The White House’s Office of Management and Budget (OMB) is reviewing a set of highly anticipated final rules for the Opportunity Zones program created by the 2017 Tax Cuts and Jobs Act, according to a Dec. 6 OMB notice. The rules will address requirements of qualified opportunity funds that invest in opportunity zones (OZs).
- OZ investors are looking for clarifications on a number of open issues that will help qualified opportunity funds drive economic development in economically distressed communities nationwide.
- Treasury released its first set of proposed OZ rules in Oct. 2018, followed by expanded guidance in April 2019. The Treasury rulemakings have reduced investor uncertainty and encouraged capital formation, job creation and productive real estate. However, certain questions remain that warrant additional guidance, such as whether an existing owner can retain a carried interest when selling property to a related Opportunity Fund.
- The Real Estate Roundtable on July 1, 2019 submitted recommended clarifications for final OZ tax regulations, which may be issued by the Treasury Department before the end of this year (Roundtable Comment letter, July 1). The Roundtable also submitted prior letters on OZ tax incentives in June 2018 and December 2018.)
- In Congress, GOP senators on Dec. 6 introduced a bill that would expand information reporting requirements for OZ investments, including requiring investors to report the number of full-time workers employed by opportunity zone projects. (BGov, Dec. 8 and Sen. Marco Rubio news release, Dec. 9)
- The Senate’s “Improving and Reinstating the Monitoring, Prevention, Accountability, Certification, and Transparency Provisions of Opportunity Zones (IMPACT) Act” would “… help show communities and investors that the initiative is working, as well as help root out any fraud or abuse,” according to Sen. Tim Scott (R-SC), the lead sponsor of the bill. (The Hill, Dec. 6)
- Democratic lawmakers in the Senate and House have also recently proposed measures that would require more reporting requirements about Opportunity Zone investments – as well as reform the tax incentive, and formally investigate recent allegations of wrongdoing related to the program. (Roundtable Weekly, Nov. 8)

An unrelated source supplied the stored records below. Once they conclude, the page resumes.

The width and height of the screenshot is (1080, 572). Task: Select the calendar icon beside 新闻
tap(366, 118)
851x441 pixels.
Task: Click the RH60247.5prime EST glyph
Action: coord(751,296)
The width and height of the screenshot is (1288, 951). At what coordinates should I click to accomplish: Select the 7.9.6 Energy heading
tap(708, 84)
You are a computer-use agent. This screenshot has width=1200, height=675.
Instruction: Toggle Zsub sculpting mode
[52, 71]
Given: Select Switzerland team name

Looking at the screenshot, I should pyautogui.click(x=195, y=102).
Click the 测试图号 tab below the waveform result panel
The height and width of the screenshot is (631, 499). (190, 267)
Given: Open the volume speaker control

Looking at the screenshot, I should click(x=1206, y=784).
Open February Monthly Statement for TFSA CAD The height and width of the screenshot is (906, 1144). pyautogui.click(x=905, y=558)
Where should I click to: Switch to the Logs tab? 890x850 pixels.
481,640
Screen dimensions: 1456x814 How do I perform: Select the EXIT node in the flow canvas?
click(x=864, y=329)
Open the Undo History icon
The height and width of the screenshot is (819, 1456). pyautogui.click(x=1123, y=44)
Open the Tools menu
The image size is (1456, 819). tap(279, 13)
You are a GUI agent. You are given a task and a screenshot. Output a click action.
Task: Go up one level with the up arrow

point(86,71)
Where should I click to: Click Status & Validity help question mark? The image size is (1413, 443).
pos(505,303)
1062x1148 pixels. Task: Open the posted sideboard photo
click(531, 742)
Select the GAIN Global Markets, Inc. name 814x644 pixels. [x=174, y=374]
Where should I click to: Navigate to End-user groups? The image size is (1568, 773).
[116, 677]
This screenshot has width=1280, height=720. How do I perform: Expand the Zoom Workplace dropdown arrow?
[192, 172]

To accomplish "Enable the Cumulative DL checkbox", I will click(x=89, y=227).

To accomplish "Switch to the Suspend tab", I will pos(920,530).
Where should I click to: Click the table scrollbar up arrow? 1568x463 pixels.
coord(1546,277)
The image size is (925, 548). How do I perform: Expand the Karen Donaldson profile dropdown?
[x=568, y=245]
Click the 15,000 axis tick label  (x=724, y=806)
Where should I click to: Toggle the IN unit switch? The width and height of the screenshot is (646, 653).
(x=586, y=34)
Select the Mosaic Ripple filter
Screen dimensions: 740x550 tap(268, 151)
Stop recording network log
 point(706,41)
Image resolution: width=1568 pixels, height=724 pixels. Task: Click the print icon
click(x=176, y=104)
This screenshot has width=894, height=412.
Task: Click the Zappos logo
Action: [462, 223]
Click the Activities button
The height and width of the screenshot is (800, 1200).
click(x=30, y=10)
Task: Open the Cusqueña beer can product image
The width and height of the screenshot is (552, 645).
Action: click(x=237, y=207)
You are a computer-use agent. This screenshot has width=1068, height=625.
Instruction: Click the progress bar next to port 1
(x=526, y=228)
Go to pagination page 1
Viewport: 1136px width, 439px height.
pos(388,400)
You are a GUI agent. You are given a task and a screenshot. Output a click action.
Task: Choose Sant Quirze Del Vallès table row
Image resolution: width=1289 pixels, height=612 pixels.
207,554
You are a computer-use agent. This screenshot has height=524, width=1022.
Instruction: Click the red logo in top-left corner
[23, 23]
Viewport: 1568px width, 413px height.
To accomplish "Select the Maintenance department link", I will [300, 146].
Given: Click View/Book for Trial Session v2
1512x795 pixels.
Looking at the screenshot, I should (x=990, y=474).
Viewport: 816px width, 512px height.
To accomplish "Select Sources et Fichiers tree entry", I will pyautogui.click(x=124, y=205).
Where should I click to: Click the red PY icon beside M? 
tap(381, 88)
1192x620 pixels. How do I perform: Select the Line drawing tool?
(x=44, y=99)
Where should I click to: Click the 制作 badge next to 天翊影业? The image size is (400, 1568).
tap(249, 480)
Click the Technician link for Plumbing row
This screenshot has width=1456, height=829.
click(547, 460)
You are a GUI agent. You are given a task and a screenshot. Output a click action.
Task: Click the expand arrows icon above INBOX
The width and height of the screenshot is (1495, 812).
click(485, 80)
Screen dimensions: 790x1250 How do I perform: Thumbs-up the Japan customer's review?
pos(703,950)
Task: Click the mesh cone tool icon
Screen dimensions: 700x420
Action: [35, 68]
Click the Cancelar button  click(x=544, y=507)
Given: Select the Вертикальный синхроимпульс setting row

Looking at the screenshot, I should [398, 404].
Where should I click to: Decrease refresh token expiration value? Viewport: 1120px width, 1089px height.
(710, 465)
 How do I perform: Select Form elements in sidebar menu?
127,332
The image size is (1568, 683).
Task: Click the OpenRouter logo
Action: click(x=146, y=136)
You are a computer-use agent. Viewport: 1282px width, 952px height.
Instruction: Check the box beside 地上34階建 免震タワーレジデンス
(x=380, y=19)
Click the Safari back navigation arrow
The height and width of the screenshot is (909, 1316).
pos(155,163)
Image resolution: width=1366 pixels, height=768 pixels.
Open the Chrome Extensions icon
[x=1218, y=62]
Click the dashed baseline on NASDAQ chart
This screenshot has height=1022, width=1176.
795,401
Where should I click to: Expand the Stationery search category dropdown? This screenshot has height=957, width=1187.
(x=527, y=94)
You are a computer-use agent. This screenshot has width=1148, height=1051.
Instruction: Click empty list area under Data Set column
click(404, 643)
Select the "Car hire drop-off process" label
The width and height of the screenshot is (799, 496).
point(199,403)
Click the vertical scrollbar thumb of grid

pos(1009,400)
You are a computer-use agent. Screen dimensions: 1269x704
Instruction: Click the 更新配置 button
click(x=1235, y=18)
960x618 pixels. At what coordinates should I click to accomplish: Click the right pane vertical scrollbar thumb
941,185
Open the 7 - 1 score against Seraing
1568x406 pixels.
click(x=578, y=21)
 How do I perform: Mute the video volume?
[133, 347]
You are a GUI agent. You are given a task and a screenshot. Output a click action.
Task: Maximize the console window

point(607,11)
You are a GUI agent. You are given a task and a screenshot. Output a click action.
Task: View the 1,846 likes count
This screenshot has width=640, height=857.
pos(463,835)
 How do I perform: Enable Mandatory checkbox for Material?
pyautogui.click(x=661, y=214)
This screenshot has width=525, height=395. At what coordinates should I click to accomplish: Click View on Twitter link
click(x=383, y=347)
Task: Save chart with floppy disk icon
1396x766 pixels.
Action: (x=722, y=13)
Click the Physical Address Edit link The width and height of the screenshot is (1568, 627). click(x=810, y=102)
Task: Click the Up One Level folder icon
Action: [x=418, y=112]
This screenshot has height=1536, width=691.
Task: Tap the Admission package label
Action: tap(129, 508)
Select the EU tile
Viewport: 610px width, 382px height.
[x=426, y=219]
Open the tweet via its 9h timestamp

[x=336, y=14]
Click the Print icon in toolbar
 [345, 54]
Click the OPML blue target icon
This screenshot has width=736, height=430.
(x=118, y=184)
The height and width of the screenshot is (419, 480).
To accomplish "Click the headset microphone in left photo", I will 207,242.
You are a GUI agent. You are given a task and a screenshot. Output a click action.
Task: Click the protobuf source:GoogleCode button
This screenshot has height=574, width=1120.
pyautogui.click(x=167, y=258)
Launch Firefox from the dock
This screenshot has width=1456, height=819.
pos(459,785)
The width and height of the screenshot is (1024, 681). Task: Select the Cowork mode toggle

- The Roundtable has strongly supported the Opportunity Zone tax incentives since their enactment as a potential powerful catalyst for transformative real estate investment in economically struggling parts of the country. (GlobeSt.com interview with Roundtable President and CEO Jeffrey DeBoer and Roundtable SVP and Counsel Ryan McCormick –July 16, 2018).
Through its Tax Policy Advisory Committee and Opportunity Zone Working Group, The Roundtable will continue to contribute to the implementation and oversight of the Opportunity Zone incentives, offering constructive comments and recommendations to Members of Congress and Treasury officials.